Mostly, Google Translate is very accurate. Since its inception in 2006, it has become one of the top-rated machine translation (MT) tools, currently supporting 133 languages, having added 24 in 2022. Accuracy varies depending on language pair and content type, though some reports show Google Translate reaching 94% accuracy.
Google’s 2016 shift to Neural Machine Translation (NMT) represented a turning point for output quality. The tech giant suggests GNMT reduced translation errors by over 60% for several major language pairs. It also eliminated the need to translate via English as an intermediary with “zero-shot translation”.
Accuracy is subjective — texts may require technical accuracy and/or natural-sounding accuracy, or simply just be ‘good enough’, not perfect. Various studies have delved into how accurate Google Translate really is and how it compares to other MT tools, but the definition of ‘accurate’ differs.
Many automated evaluation metrics have been used for measuring MT output quality. While not perfect, the most commonly used is Bilingual Evaluation Understudy (BLEU). Others include NIST, Word Error Rate, and METEOR. Facebook patented its own alternative in 2019 and Meta proposed XSTS (a cross-lingual variant of Semantic Textual Similarity) in 2022.
Google Translate on Top?
A 2011 accuracy study on 51 languages found Google Translate performed strongly for European languages, but less so for Asian languages. Of course, that study is outdated now. A reevaluation in 2019 using the same text and metric showed a 34% improvement.
Google Translate is now considered one of the best in terms of reliability and accuracy, particularly for high-resource languages. Intento (2022) ranked Google Translate first above 18 other engines for almost all language pairs.
In DeepL’s evaluation (2020), its own MT tool consistently took first place for all language pairs, with Google Translate in second. It should be noted that DeepL outranking Google Translate is generally specific to European languages and for natural-sounding accuracy since DeepL is typically better at preserving context and handling colloquialisms and slang. While remaining wary of bias, DeepL’s evaluation generally matches other independent analyses.

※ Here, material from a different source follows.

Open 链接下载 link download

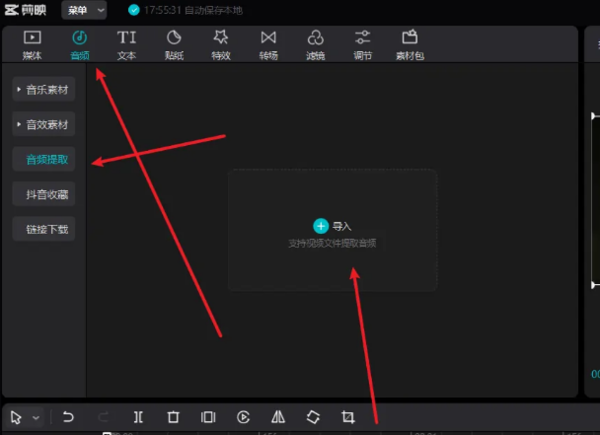[x=44, y=229]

Questions have been raised surrounding the use of Google Translate in specific settings. The current consensus is not to use Google Translate in medical, police, or creative translation settings.
The US Department of Health and Human Services has proposed a new rule outlining when/how MT may be used in healthcare situations. A study on using Google Translate in the ER corroborates studies showing Google Translate’s output for medical communications is not perfect with significant variation in accuracy levels between languages.
A 2018 study established 92% accuracy for English to Spanish and 81% for English to Chinese. A 2019 analysis of translations from English to seven target languages found accuracy ranged from 94% for Spanish to 55% for Armenian.
In a 2022 study reviewers preferred human translations over MT translations 85% of the time. Similarly, Slator’s 2022 SaaS Localization Report found that UI-related content where “context is critical” is usually done by professionals. However, Google’s new translation service for game developers proposes translation for high-risk content, such as in-app text.
Good, but not yet Perfect
Unlike human translators, Google Translate cannot ask questions, understand irony, conduct research, or ensure completeness. While Google Translate might be the best of the bunch, depending on language pair and content type, the following issues still require rectification:
- word order;
- gender (where it is not explicit);
- tone (e.g., formal vs informal pronouns);
- confusion with word type;
- language variants; and
- instances where elements do not follow the grammatical rules.
Google is continually developing its MT tool – announcing several new features in 2023 – and although it may not be perfect, Google Translate will irrefutably continue to learn and improve.